→ **Exercise details**
Retype, without changes or pictures, only the lines that begin at the one containing "The height and width of the screenshot is (341, 644)." and end at the last line of the records that follow.

■ ■ ■ ■ ■

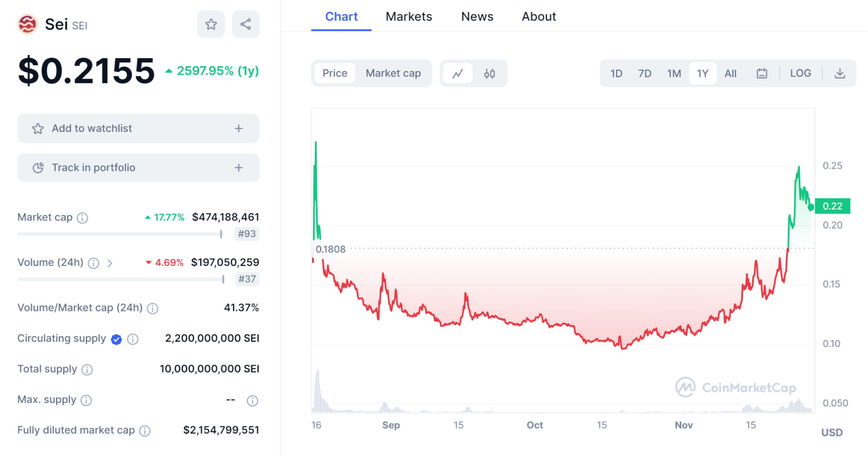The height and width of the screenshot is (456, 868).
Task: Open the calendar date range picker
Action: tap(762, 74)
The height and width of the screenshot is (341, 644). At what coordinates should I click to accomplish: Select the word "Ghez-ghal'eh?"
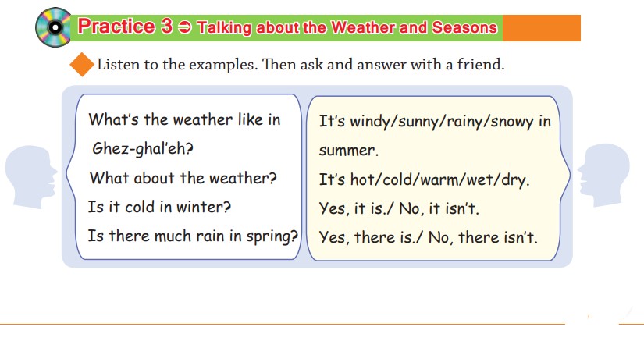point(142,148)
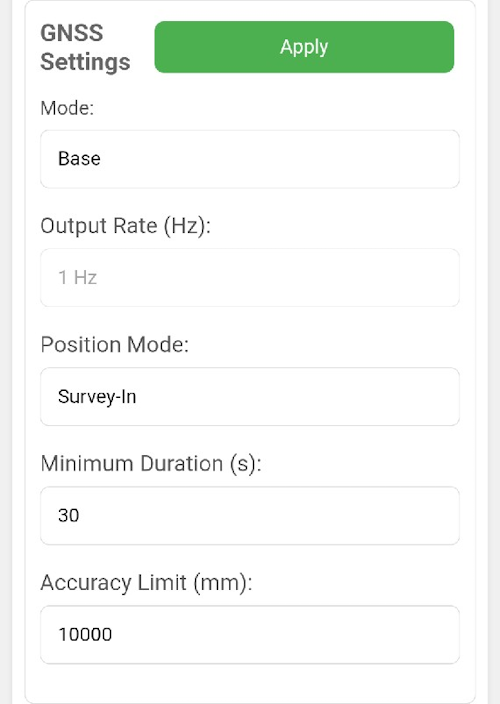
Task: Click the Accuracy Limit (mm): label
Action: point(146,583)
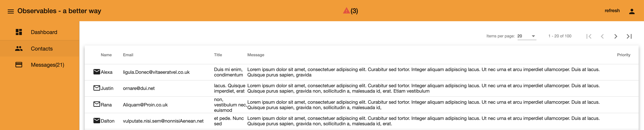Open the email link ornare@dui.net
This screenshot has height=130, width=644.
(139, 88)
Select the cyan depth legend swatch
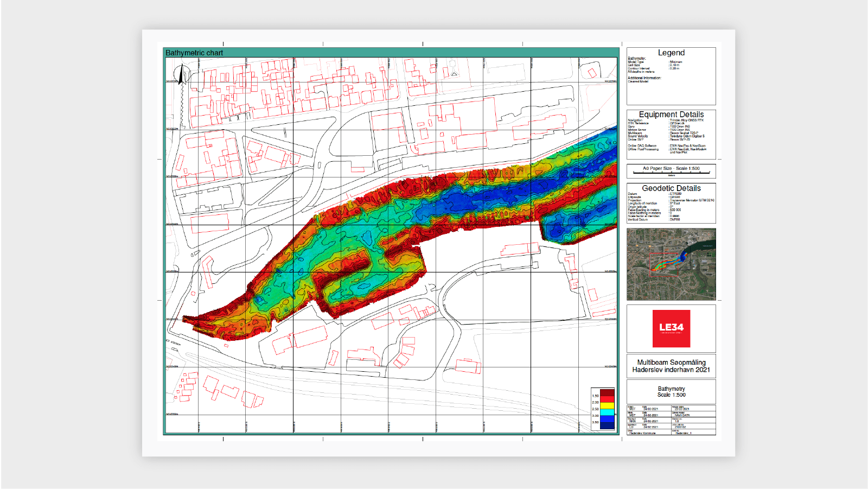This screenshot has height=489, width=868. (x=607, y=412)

■ ■ ■ ■ ■

→ **Answer below**
The height and width of the screenshot is (341, 644). At what coordinates should I click to accomplish: Select the word "Ghez-ghal'eh?"
point(142,148)
Task: Click the Accuracy Limit (mm): label
Action: point(146,583)
Open the email link ornare@dui.net
This screenshot has height=130, width=644.
(139, 88)
Select the cyan depth legend swatch
This screenshot has height=489, width=868. (x=607, y=412)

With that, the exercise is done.